* **TASK GOAL**
Transcribe each record exactly. Include every one.

* **Saved data entries**
☆ ☆ ☆ ☆ ☆

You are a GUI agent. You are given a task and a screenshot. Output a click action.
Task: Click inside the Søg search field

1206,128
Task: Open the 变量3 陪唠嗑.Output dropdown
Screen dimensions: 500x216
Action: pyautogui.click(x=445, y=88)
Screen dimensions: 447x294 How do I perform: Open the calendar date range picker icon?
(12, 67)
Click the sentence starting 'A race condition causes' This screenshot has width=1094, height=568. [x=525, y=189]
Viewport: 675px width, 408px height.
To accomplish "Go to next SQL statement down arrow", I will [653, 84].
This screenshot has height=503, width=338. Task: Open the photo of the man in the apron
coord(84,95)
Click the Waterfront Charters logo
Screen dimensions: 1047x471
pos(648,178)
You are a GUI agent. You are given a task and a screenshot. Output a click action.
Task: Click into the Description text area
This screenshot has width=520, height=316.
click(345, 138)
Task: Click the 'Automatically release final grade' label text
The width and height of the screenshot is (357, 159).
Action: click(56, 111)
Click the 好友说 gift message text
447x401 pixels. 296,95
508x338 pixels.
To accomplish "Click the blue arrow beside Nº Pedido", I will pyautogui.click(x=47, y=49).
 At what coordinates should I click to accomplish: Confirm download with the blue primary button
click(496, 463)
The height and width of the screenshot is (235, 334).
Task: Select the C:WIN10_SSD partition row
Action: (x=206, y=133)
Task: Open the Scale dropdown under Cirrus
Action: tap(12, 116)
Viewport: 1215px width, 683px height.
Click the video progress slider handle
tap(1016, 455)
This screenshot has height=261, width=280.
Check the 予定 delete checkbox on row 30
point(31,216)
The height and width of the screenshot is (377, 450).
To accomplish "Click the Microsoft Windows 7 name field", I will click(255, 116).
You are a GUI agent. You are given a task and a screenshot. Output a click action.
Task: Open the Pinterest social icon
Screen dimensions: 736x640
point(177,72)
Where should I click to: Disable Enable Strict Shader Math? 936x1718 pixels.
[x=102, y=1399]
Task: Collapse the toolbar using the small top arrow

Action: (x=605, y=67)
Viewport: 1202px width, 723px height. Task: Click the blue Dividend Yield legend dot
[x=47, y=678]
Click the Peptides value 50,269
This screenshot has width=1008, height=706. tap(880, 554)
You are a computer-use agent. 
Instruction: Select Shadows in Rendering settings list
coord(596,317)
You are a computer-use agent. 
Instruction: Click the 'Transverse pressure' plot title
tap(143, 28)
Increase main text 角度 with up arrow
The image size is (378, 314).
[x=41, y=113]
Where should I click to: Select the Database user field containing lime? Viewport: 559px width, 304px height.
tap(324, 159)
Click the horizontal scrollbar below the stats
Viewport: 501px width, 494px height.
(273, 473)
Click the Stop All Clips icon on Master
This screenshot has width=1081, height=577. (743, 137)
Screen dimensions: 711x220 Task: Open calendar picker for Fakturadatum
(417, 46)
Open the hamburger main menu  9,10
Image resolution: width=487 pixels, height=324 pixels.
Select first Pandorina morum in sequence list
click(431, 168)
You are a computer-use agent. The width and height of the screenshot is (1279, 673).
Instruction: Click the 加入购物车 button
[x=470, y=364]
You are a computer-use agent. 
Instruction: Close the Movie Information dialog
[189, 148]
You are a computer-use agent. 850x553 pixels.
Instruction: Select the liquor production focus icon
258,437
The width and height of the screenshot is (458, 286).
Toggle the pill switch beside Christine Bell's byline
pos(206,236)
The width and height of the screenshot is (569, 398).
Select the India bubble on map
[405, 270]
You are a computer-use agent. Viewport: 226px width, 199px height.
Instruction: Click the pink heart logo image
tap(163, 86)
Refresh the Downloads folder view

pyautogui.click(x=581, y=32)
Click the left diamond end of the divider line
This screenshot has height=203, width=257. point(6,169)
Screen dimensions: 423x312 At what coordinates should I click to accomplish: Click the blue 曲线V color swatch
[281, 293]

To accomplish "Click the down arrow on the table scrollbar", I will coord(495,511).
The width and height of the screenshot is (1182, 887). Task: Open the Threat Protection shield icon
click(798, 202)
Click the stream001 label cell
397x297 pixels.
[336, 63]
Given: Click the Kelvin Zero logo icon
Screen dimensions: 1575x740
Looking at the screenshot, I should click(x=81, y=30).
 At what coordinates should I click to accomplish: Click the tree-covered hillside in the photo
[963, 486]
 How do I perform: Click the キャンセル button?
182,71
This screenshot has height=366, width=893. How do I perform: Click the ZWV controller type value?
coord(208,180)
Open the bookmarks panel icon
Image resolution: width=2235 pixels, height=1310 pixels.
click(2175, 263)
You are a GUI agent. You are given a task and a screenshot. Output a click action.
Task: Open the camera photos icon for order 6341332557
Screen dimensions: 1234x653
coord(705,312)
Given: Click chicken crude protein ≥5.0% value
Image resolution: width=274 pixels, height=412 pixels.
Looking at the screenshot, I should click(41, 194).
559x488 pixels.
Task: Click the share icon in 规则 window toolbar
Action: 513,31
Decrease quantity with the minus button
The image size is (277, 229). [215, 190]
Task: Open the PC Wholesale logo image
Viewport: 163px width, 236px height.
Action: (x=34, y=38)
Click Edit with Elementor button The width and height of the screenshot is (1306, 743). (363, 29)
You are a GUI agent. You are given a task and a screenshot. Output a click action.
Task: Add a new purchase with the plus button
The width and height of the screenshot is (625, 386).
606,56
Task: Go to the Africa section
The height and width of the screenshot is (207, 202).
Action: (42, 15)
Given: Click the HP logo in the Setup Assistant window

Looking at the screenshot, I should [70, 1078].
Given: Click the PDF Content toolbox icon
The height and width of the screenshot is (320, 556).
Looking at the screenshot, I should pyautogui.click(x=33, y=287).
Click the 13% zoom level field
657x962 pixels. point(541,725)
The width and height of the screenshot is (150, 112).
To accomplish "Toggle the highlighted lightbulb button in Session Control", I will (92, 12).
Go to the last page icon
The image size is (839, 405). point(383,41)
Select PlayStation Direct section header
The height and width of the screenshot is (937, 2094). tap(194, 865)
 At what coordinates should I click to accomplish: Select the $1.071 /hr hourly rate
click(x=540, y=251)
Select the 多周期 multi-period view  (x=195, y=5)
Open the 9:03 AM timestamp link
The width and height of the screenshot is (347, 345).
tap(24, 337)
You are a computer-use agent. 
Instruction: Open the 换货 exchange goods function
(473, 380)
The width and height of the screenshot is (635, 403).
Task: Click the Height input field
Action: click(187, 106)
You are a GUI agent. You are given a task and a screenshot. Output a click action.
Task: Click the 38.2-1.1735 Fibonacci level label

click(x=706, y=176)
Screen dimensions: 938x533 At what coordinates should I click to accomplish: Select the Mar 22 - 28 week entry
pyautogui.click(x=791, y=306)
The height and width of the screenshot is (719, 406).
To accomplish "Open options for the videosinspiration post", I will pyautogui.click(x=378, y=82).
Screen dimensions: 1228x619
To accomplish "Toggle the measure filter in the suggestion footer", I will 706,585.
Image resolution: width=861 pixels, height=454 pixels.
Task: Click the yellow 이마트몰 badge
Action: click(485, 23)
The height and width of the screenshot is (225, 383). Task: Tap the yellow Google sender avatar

☆ ☆ ☆ ☆ ☆

* **RESPONSE TO THE EXERCISE**
You are a GUI agent. You are given a task and a screenshot. Output a click action.
Task: Click inside the Søg search field

1206,128
Task: Open the 变量3 陪唠嗑.Output dropdown
Screen dimensions: 500x216
Action: pyautogui.click(x=445, y=88)
Screen dimensions: 447x294 How do I perform: Open the calendar date range picker icon?
(12, 67)
Click the sentence starting 'A race condition causes' This screenshot has width=1094, height=568. [x=525, y=189]
Viewport: 675px width, 408px height.
To accomplish "Go to next SQL statement down arrow", I will [653, 84].
This screenshot has height=503, width=338. Task: Open the photo of the man in the apron
coord(84,95)
Click the Waterfront Charters logo
Screen dimensions: 1047x471
pos(648,178)
You are a GUI agent. You are given a task and a screenshot. Output a click action.
Task: Click into the Description text area
This screenshot has width=520, height=316.
click(345, 138)
Task: Click the 'Automatically release final grade' label text
The width and height of the screenshot is (357, 159).
Action: click(56, 111)
Click the 好友说 gift message text
447x401 pixels. 296,95
508x338 pixels.
To accomplish "Click the blue arrow beside Nº Pedido", I will pyautogui.click(x=47, y=49).
 At what coordinates should I click to accomplish: Confirm download with the blue primary button
click(496, 463)
The height and width of the screenshot is (235, 334).
Task: Select the C:WIN10_SSD partition row
Action: (x=206, y=133)
Task: Open the Scale dropdown under Cirrus
Action: tap(12, 116)
Viewport: 1215px width, 683px height.
Click the video progress slider handle
tap(1016, 455)
This screenshot has height=261, width=280.
Check the 予定 delete checkbox on row 30
point(31,216)
The height and width of the screenshot is (377, 450).
To accomplish "Click the Microsoft Windows 7 name field", I will click(255, 116).
You are a GUI agent. You are given a task and a screenshot. Output a click action.
Task: Open the Pinterest social icon
Screen dimensions: 736x640
point(177,72)
Where should I click to: Disable Enable Strict Shader Math? 936x1718 pixels.
[x=102, y=1399]
Task: Collapse the toolbar using the small top arrow

Action: (x=605, y=67)
Viewport: 1202px width, 723px height. Task: Click the blue Dividend Yield legend dot
[x=47, y=678]
Click the Peptides value 50,269
This screenshot has width=1008, height=706. tap(880, 554)
You are a computer-use agent. 
Instruction: Select Shadows in Rendering settings list
coord(596,317)
You are a computer-use agent. 
Instruction: Click the 'Transverse pressure' plot title
tap(143, 28)
Increase main text 角度 with up arrow
The image size is (378, 314).
[x=41, y=113]
Where should I click to: Select the Database user field containing lime? Viewport: 559px width, 304px height.
tap(324, 159)
Click the horizontal scrollbar below the stats
Viewport: 501px width, 494px height.
(273, 473)
Click the Stop All Clips icon on Master
This screenshot has width=1081, height=577. (743, 137)
Screen dimensions: 711x220 Task: Open calendar picker for Fakturadatum
(417, 46)
Open the hamburger main menu  9,10
Image resolution: width=487 pixels, height=324 pixels.
Select first Pandorina morum in sequence list
click(431, 168)
You are a computer-use agent. The width and height of the screenshot is (1279, 673).
Instruction: Click the 加入购物车 button
[x=470, y=364]
You are a computer-use agent. 
Instruction: Close the Movie Information dialog
[189, 148]
You are a computer-use agent. 850x553 pixels.
Instruction: Select the liquor production focus icon
258,437
The width and height of the screenshot is (458, 286).
Toggle the pill switch beside Christine Bell's byline
pos(206,236)
The width and height of the screenshot is (569, 398).
Select the India bubble on map
[405, 270]
You are a computer-use agent. Viewport: 226px width, 199px height.
Instruction: Click the pink heart logo image
tap(163, 86)
Refresh the Downloads folder view

pyautogui.click(x=581, y=32)
Click the left diamond end of the divider line
This screenshot has height=203, width=257. point(6,169)
Screen dimensions: 423x312 At what coordinates should I click to accomplish: Click the blue 曲线V color swatch
[281, 293]

To accomplish "Click the down arrow on the table scrollbar", I will coord(495,511).
The width and height of the screenshot is (1182, 887). Task: Open the Threat Protection shield icon
click(798, 202)
Click the stream001 label cell
397x297 pixels.
[336, 63]
Given: Click the Kelvin Zero logo icon
Screen dimensions: 1575x740
Looking at the screenshot, I should click(x=81, y=30).
 At what coordinates should I click to accomplish: Click the tree-covered hillside in the photo
[963, 486]
 How do I perform: Click the キャンセル button?
182,71
This screenshot has height=366, width=893. How do I perform: Click the ZWV controller type value?
coord(208,180)
Open the bookmarks panel icon
Image resolution: width=2235 pixels, height=1310 pixels.
click(2175, 263)
You are a GUI agent. You are given a task and a screenshot. Output a click action.
Task: Open the camera photos icon for order 6341332557
Screen dimensions: 1234x653
coord(705,312)
Given: Click chicken crude protein ≥5.0% value
Image resolution: width=274 pixels, height=412 pixels.
Looking at the screenshot, I should click(41, 194).
559x488 pixels.
Task: Click the share icon in 规则 window toolbar
Action: 513,31
Decrease quantity with the minus button
The image size is (277, 229). [215, 190]
Task: Open the PC Wholesale logo image
Viewport: 163px width, 236px height.
Action: (x=34, y=38)
Click Edit with Elementor button The width and height of the screenshot is (1306, 743). (363, 29)
You are a GUI agent. You are given a task and a screenshot. Output a click action.
Task: Add a new purchase with the plus button
The width and height of the screenshot is (625, 386).
606,56
Task: Go to the Africa section
The height and width of the screenshot is (207, 202).
Action: (42, 15)
Given: Click the HP logo in the Setup Assistant window

Looking at the screenshot, I should [70, 1078].
Given: Click the PDF Content toolbox icon
The height and width of the screenshot is (320, 556).
Looking at the screenshot, I should pyautogui.click(x=33, y=287).
Click the 13% zoom level field
657x962 pixels. point(541,725)
The width and height of the screenshot is (150, 112).
To accomplish "Toggle the highlighted lightbulb button in Session Control", I will (92, 12).
Go to the last page icon
The image size is (839, 405). point(383,41)
Select PlayStation Direct section header
The height and width of the screenshot is (937, 2094). tap(194, 865)
 At what coordinates should I click to accomplish: Select the $1.071 /hr hourly rate
click(x=540, y=251)
Select the 多周期 multi-period view  (x=195, y=5)
Open the 9:03 AM timestamp link
The width and height of the screenshot is (347, 345).
tap(24, 337)
You are a computer-use agent. 
Instruction: Open the 换货 exchange goods function
(473, 380)
The width and height of the screenshot is (635, 403).
Task: Click the Height input field
Action: click(187, 106)
You are a GUI agent. You are given a task and a screenshot. Output a click action.
Task: Click the 38.2-1.1735 Fibonacci level label

click(x=706, y=176)
Screen dimensions: 938x533 At what coordinates should I click to accomplish: Select the Mar 22 - 28 week entry
pyautogui.click(x=791, y=306)
The height and width of the screenshot is (719, 406).
To accomplish "Open options for the videosinspiration post", I will pyautogui.click(x=378, y=82).
Screen dimensions: 1228x619
To accomplish "Toggle the measure filter in the suggestion footer", I will 706,585.
Image resolution: width=861 pixels, height=454 pixels.
Task: Click the yellow 이마트몰 badge
Action: click(485, 23)
The height and width of the screenshot is (225, 383). Task: Tap the yellow Google sender avatar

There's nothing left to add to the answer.